Fully explain your ideas

To get an excellent score in the IELTS Task 2 writing section, one of the easiest and most effective tips is structuring your writing in the most solid format. A great argument essay structure may be divided to four paragraphs, in which comprises of four sentences (excluding the conclusion paragraph, which comprises of three sentences).

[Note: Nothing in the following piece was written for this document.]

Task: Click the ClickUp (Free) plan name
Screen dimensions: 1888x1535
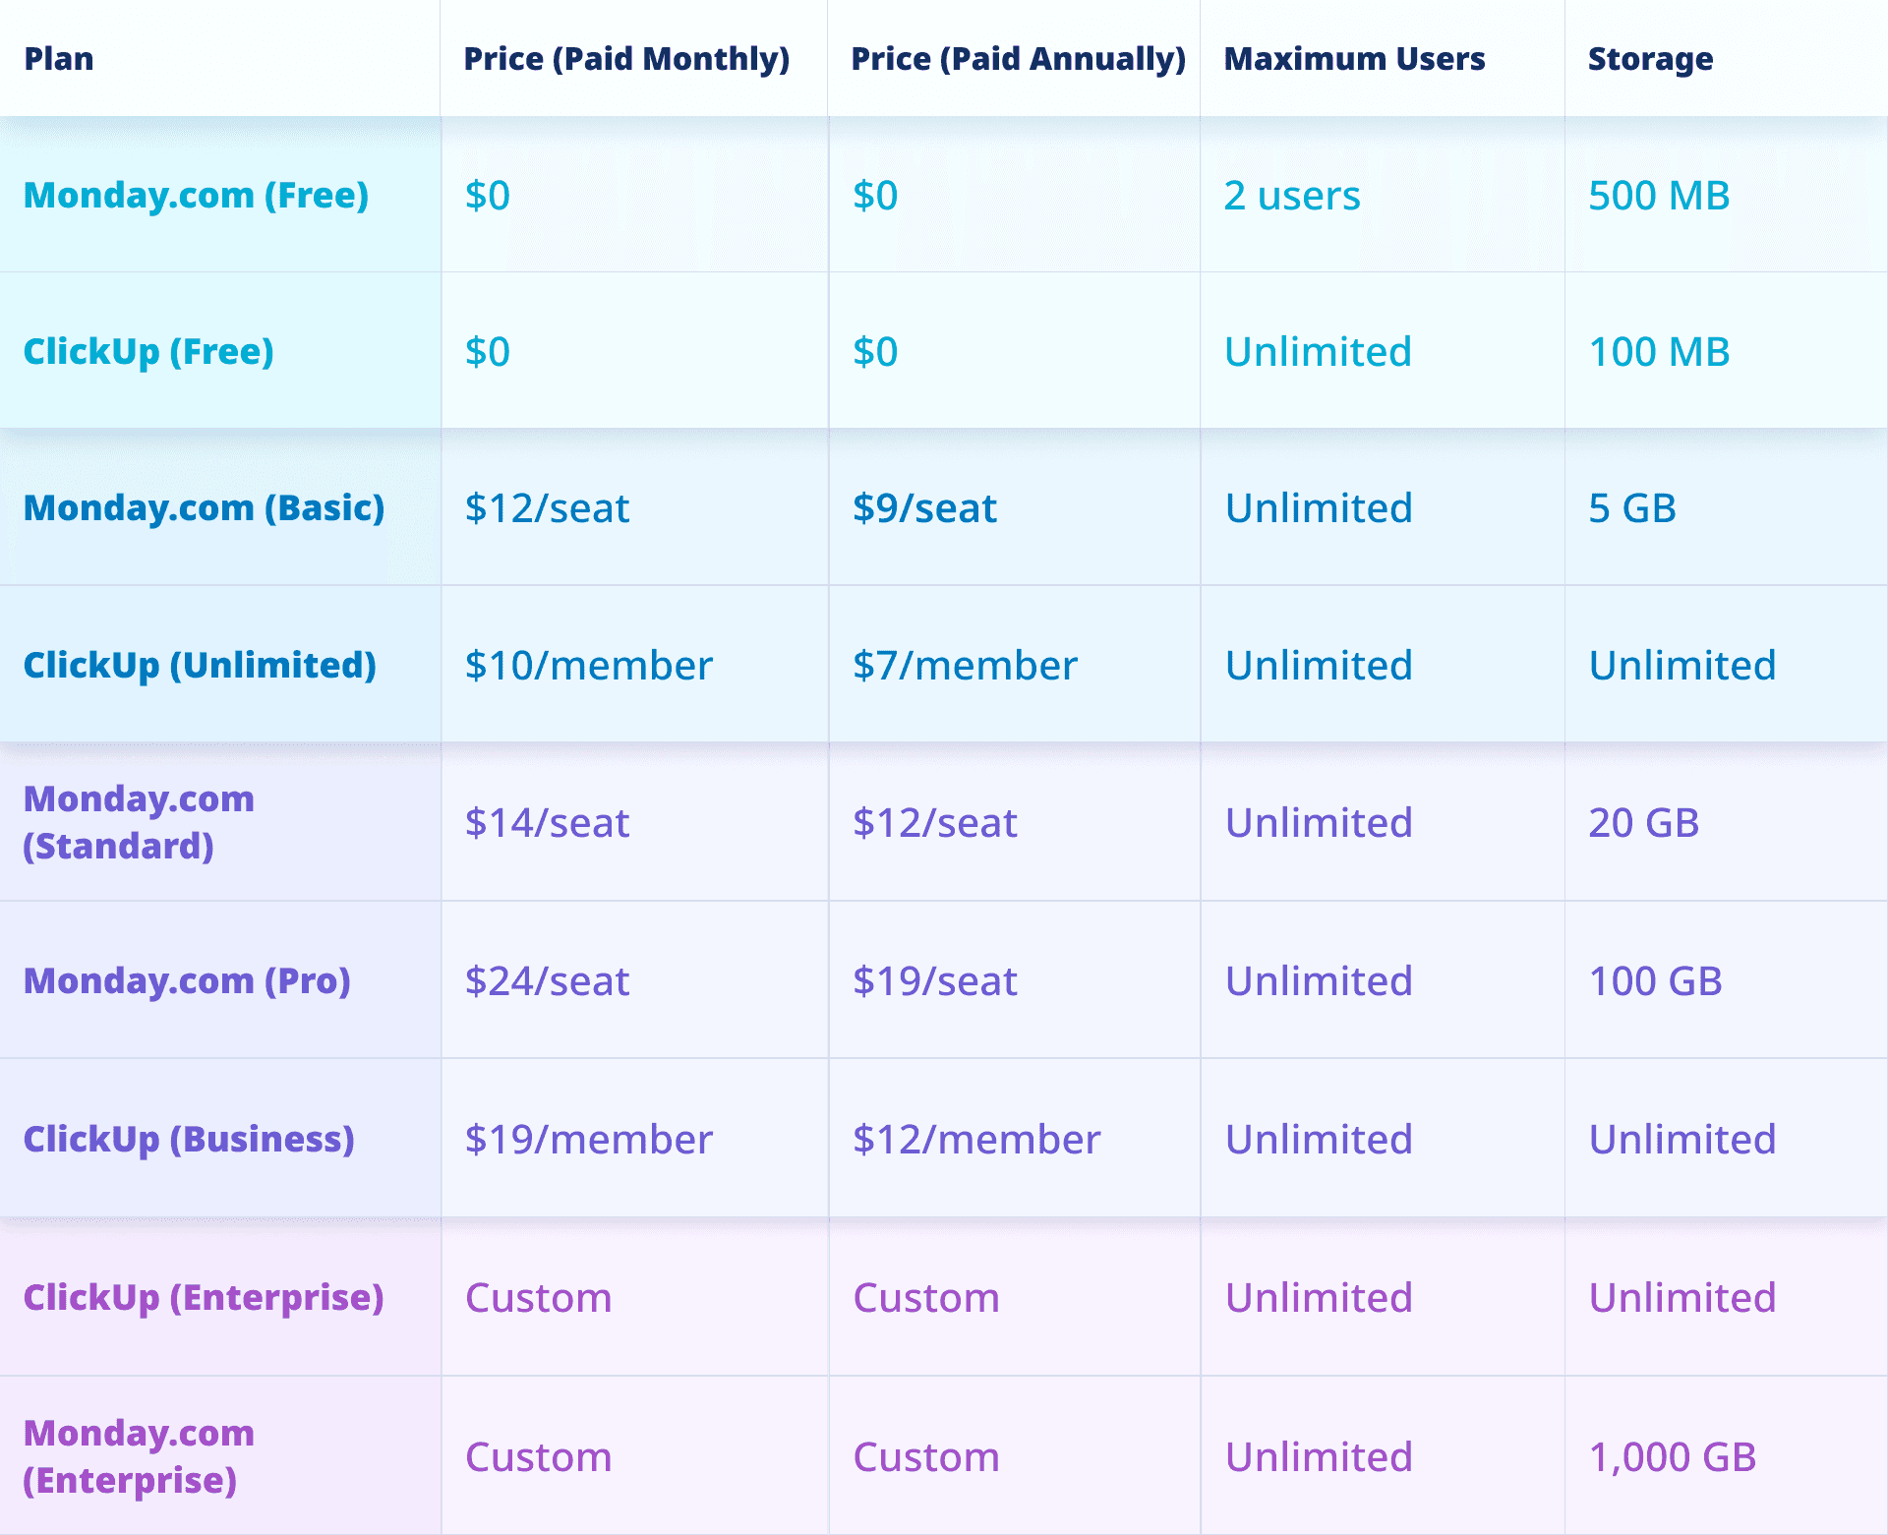Action: [x=148, y=352]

For we to consider an essay structure a great one, it should be looking like this:

  • Paragraph 1 - Introduction
    • Sentence 1 - Background statement
    • Sentence 2 - Detailed background statement
    • Sentence 3 - Thesis
    • Sentence 4 - Outline sentence
  • Paragraph 2 - First supporting paragraph
    • Sentence 1 - Topic sentence
    • Sentence 2 - Example
    • Sentence 3 - Discussion
    • Sentence 4 - Conclusion
  • Paragraph 3 - Second supporting paragraph
    • Sentence 1 - Topic sentence
    • Sentence 2 - Example
    • Sentence 3 - Discussion
    • Sentence 4 - Conclusion
  • Paragraph 4 - Conclusion
    • Sentence 1 - Summary
    • Sentence 2 - Restatement of thesis
    • Sentence 3 - Prediction or recommendation

Our recommended essay structure above comprises of fifteen (15) sentences, which will make your essay approximately 250 to 275 words.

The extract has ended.